Date: Wed, 7 May 1997 16:42:51 -0700
From: Hal Finney <hal@rain.org>
To: cryptography@c2.net

Many companies feel that they are exposed to risks if employees can
encrypt data in such a way that the company can't read it.  There are
stories of employees who have attempted to blackmail their employers
by doing this.  The desire by the business to keep control over the
proprietary work products of its employees often leads to a perceived
need for key escrow/recovery.

It may be possible to argue that the same effect can be achieved
by providing employees with restricted encryption clients which
always encrypts to a company key in addition to any other encryption.
This can be done for file system encryption as well.  From the business
perspective, it may not be obvious that this solution is as good.
Naive business owners like the idea that they have all the secret keys
their employees have.  It makes it obvious that the employees can't
hide anything.  The "extra company key" solution is more complicated
and not as obvious to the naive customer.

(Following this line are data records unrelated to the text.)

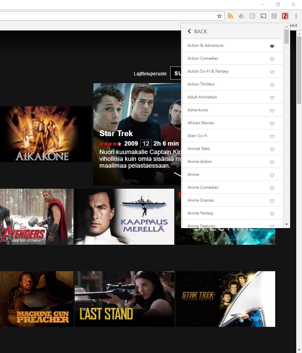Unfavorite Action & Adventure filled heart
302x353 pixels.
[272, 46]
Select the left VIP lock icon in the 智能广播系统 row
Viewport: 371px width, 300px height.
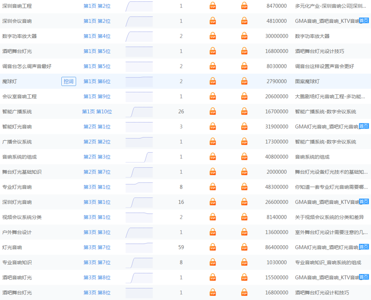(x=213, y=111)
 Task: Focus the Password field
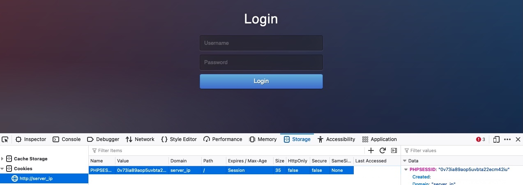[261, 62]
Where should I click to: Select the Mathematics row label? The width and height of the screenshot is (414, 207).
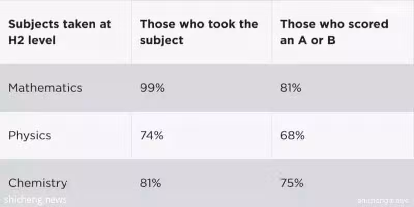[x=45, y=87]
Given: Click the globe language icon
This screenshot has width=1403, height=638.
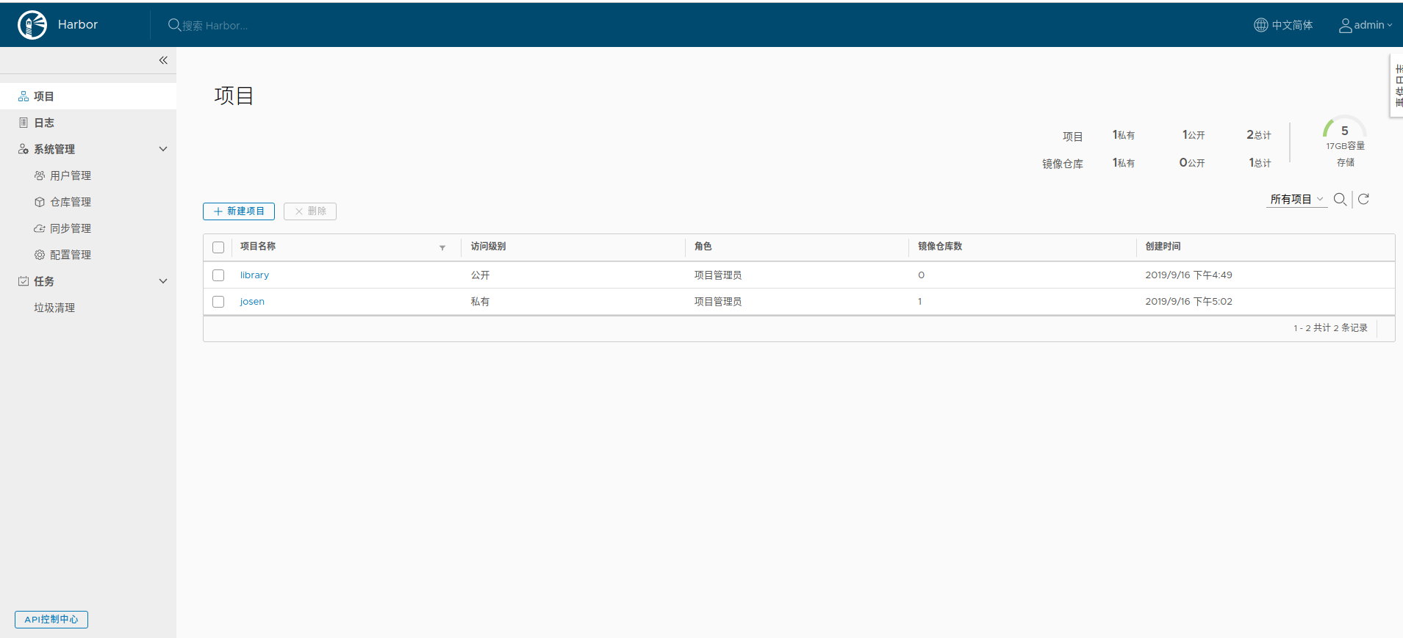Looking at the screenshot, I should click(1260, 26).
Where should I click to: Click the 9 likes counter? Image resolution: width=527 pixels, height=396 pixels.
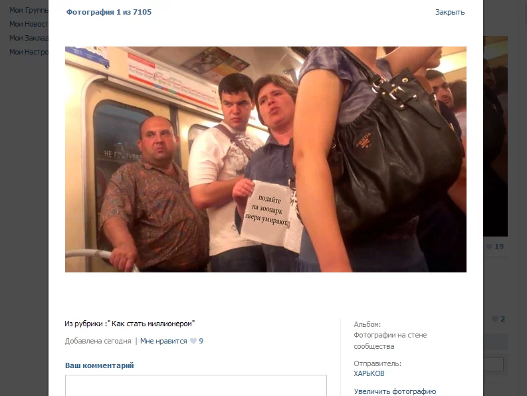click(x=201, y=341)
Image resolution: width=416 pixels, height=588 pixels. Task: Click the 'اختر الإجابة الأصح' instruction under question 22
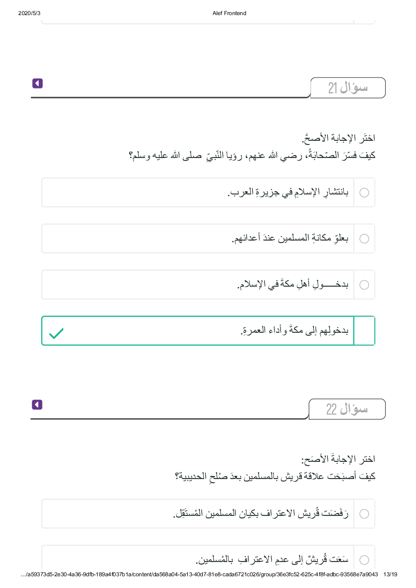pyautogui.click(x=338, y=459)
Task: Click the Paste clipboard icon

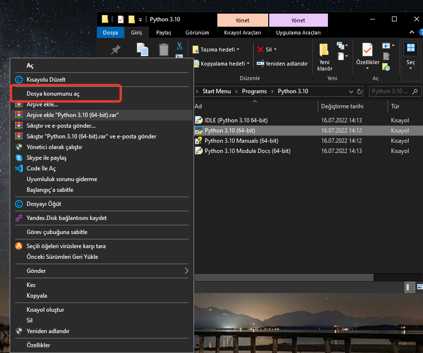Action: click(x=164, y=50)
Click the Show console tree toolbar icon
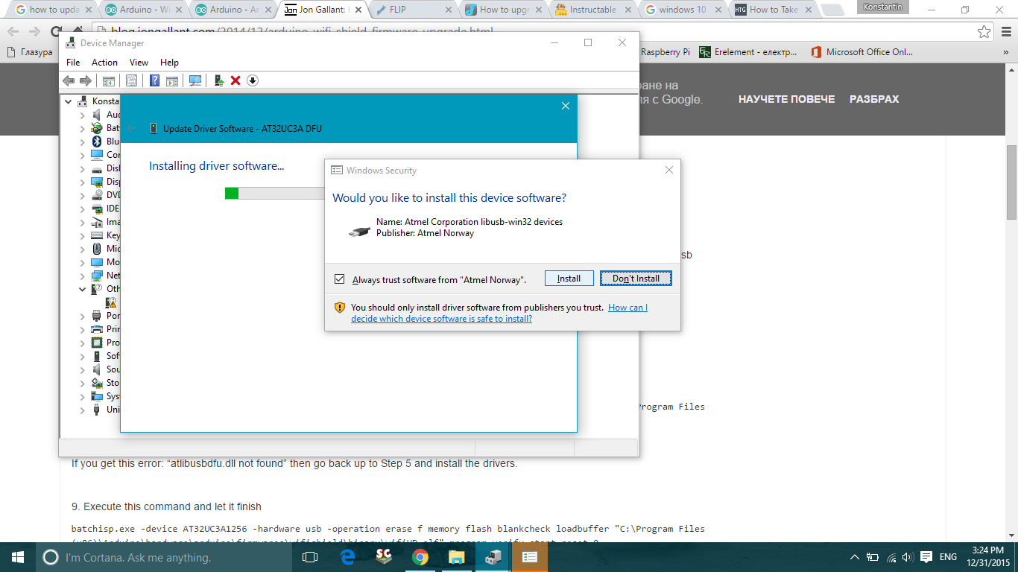 pyautogui.click(x=108, y=80)
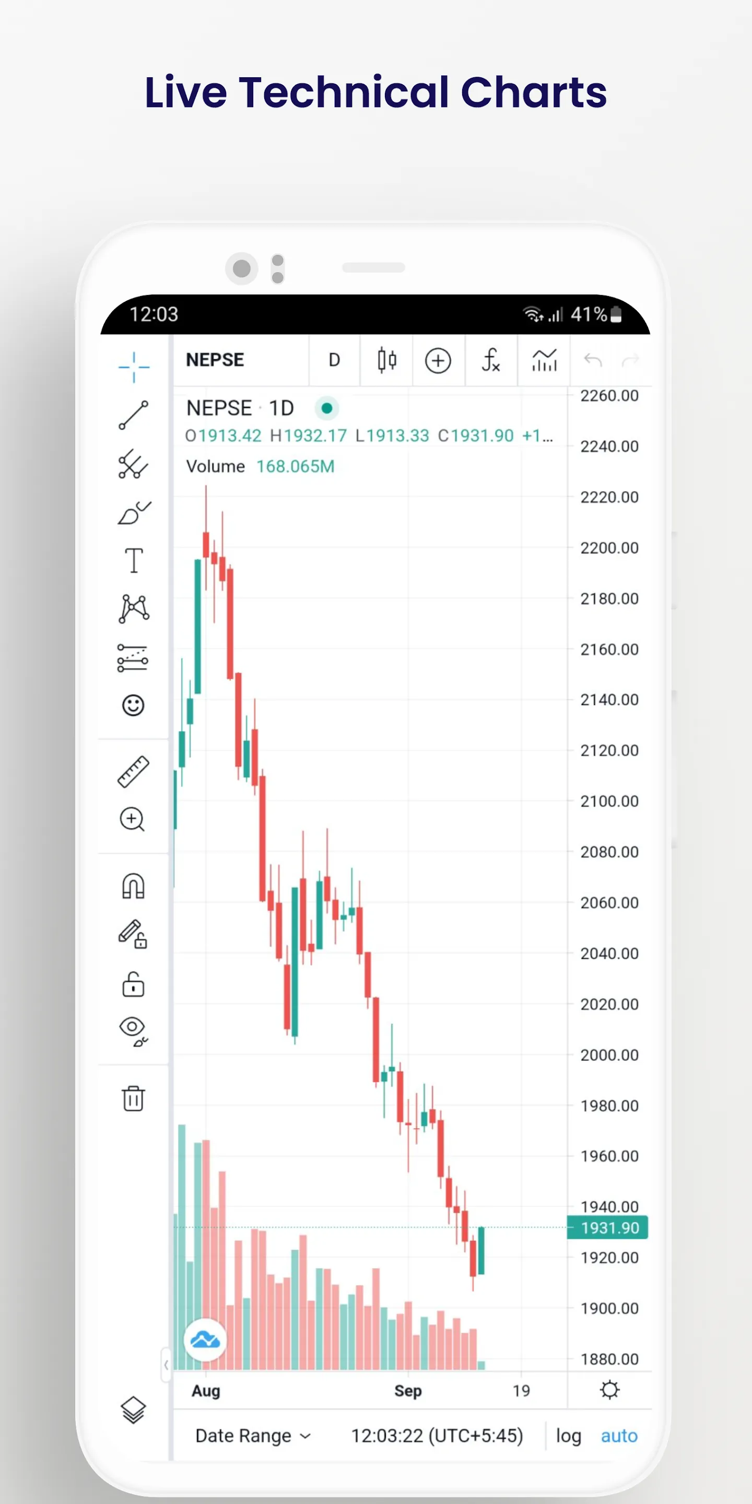Open the D timeframe interval selector

click(x=334, y=360)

(Actually what they really want is a combination of the two solutions.
They want access to their employee's private keys, and they want the
employee encryption clients always to encrypt to a company key.  This
belt-and-suspenders approach gives the maximum access to all data.)

But from the political perspective, restricted clients like this are
themselves just a step away from software key escrow.  How much of a
blow has been struck for freedom if a software infrastructure exists
which uses third party keys for access rather than shared private keys?
Both can easily be adapted to GAK.  It is a fine line to draw.

Fundamentally, it is hard to get around the fact that the kinds of access
desired by many businesses with regard to their employee's information
are closely analogous to the access desired by governments with regard
to citizen information.  A solution to the first can almost inevitably
be adapted into a solution to the second.